Emap's radio division is preparing to axe a number of newsroom jobs in Scotland while other Scottish radio stations are recording their highest ever audience figures.
Scottish MPs have expressed outrage over the effect planned job cuts by Emap will have on coverage of forthcoming elections.
A cost-cutting strategy is underway that affects radio stations in Scotland, England and Northern Ireland.
The move comes at a time when other Scottish radio stations are experiencing a boom. BBC Radio Scotland, Real Radio Scotland and Talk 107 are celebrating record audience figures, according to results published yesterday by Rajar.
Real Radio Scotland has achieved its highest ever listening figures, gaining more than 60,000 listeners in the last year. The
GMG-owned station is listened to by 762,000 people – an
increase of 8.7 per cent.
Edinburgh's Talk 107, which
launched in February last year, has gained an extra 11,000 listeners in
the last quarter – up from 23,000 to 34,000.
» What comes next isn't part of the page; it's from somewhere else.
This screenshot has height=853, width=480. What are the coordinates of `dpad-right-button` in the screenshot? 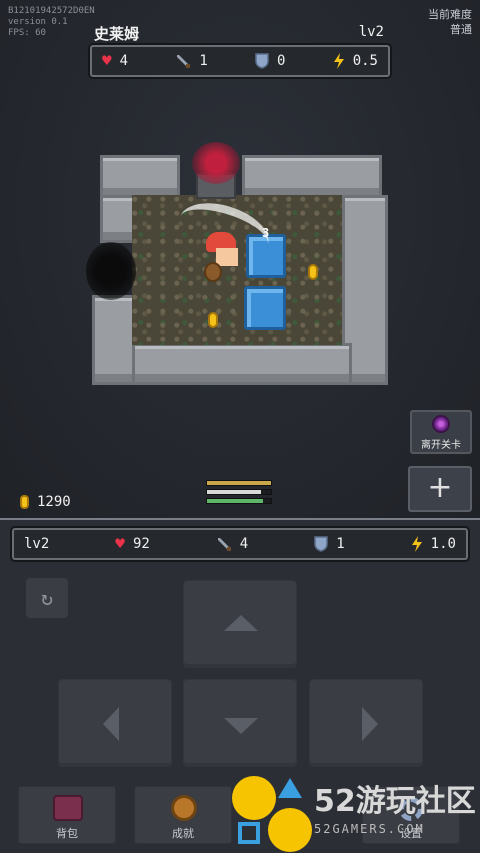 It's located at (366, 723).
And BBC Radio Scotland has boosted its listening figures by 7.8 per cent and is now heard by almost 1.1 million people.
But the Scottish National Party’s media spokesman, Stewart Maxwell MSP, expressed concern that Emap newsroom cuts would affect the stations' ability to cover their patch.
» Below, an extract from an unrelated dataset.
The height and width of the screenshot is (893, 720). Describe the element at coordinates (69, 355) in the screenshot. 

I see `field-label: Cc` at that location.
The media group currently owns 13 radio stations in Scotland, following its purchase of Scottish Radio Holdings in June 2005.
Maxwell told Press Gazette: “Emap makes plenty of money; it’s not as if it is a company that’s losing money and has to make job cuts to survive, this is about increased profits.” Stewart said he was concerned that cutting Radio Forth’s newsroom from nine to five staff would seriously affect the Edinburgh station’s output.
He said: “How it will cope in trying to cover this area plus all the events such as the festival and Parliament I don’t know. “We also have an election coming up in three months and it looks like Emap has given up on any in-depth and substantive coverage of Scottish affairs.”
As early as December last year, Emap bosses emailed managers to warn that plummeting advertising and magazine closures abroad meant the company was on a “war footing” and looking to undertake a cost-cutting drive.
An Emap spokeswoman declined to confirm the actual numbers involved, because staff are in a 30-day consultation period and said “nothing is a done deal until every avenue has been explored”. It is understood that around 20 jobs across the whole of Scotland, 20 jobs across England and about 10 in Northern Ireland will be axed.
The company stressed that, contrary to some press reports, Emap is not closing newsrooms and each station will continue to have local journalists.